The yield you will get depends entirely on the degree of milk solids in your milk products. I'm afraid I can't tell you how much mine made because we'd eaten a third of it before I remembered I should have weighed it. I guess if you think of a standard 180g pack of Philadelphia cream cheese, I must have made approximately four of those - so around 700-800g in total.
|What all this fuss has been about - home made cream cheese!|
Another thing is your milk. Without doubt, raw milk is the best. However, finding it is like finding rocking horse poo. So don't be worried about using homogenised, pasteurised milk - it's what I used.

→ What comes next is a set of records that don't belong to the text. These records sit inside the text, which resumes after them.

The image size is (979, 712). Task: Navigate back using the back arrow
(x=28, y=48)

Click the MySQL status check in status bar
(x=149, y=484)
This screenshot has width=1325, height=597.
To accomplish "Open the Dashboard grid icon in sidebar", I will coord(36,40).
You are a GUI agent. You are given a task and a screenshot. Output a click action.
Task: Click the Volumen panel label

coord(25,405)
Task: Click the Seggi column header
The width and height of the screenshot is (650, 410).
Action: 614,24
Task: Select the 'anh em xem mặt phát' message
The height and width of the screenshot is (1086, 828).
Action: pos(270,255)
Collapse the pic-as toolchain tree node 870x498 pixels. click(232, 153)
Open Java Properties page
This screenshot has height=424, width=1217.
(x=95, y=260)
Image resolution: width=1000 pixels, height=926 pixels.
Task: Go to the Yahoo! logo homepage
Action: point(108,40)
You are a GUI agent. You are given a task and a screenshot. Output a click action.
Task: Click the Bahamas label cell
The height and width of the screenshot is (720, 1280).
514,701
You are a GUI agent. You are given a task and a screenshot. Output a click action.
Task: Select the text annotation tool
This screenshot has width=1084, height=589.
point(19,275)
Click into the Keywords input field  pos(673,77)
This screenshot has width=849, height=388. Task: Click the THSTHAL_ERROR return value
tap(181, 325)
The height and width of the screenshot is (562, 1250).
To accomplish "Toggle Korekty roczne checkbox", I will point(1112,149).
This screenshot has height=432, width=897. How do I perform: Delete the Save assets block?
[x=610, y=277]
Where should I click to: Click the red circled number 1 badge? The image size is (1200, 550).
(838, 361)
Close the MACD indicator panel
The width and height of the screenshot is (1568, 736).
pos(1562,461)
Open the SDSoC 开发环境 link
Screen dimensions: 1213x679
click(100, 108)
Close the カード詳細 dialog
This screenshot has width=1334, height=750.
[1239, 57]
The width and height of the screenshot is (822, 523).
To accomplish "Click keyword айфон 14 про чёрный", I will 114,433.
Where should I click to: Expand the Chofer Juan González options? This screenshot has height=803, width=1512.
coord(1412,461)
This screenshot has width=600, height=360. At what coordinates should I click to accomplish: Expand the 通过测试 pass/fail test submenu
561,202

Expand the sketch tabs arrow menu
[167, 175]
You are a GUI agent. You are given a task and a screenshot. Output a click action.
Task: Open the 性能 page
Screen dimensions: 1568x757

So long as the cream is accompanying the milk, the cream molecules will be able to help the homogenised cream molecules work in the required fashion for cream cheese.
I suppose I'd better provide a smaller, more concise version of the above recipe, *chuckle*, but I'd recommend if you're new to this process, you read all the above before getting cracking.
500ml whole, full fat milk
500ml single cream
200ml live plain yoghurt
0.5 tsp rennet, diluted in 15ml warm water.
To begin with, rinse a large piece of cheesecloth through and place to one side in a bowl.
Place a large pyrex bowl over the top of a saucepan containing a small amount of simmering water. (Or use a double boiler, if you're lucky enough to have one) Add the milk and cream to the bowl and slowly bring to a temperature of 29°C (84°F) stirring gently all the time.
Remove from the heat and stir the yoghurt into the milk mixture. Mix the rennet with the water and stir them into the milk mixture, making sure to stir right through to the bottom of the bowl.
Set the bowl aside in a warm place for 30 minutes. The milk should have coagulated into curds and whey. Test the curds by inserting your pinky finger to break the curds. If they break cleanly, proceed to the next step. If a bit of a ragged break, leave the curds for another 15 minutes.
Take your knife and gently cut the curds in a chequer board pattern, so as to create squares.
Line a stainless steel colander with the rinsed cheesecloth and set it over a large bowl. Gently spoon the curds into the centre of the colander. You will see the whey begin to drain. Set the cheese aside to drain, checking it from time to time and emptying the bowl of whey.
At the end of some 8 hours (or overnight), gently fold the cheese from the sides to the middle, so as to help the draining process. Place the whole lot (colander, bowl and all) in the fridge overnight or until the curds have virtually stopped draining.
Spoon the drained curds into a super-clean, lidded storage container and plan your lunch.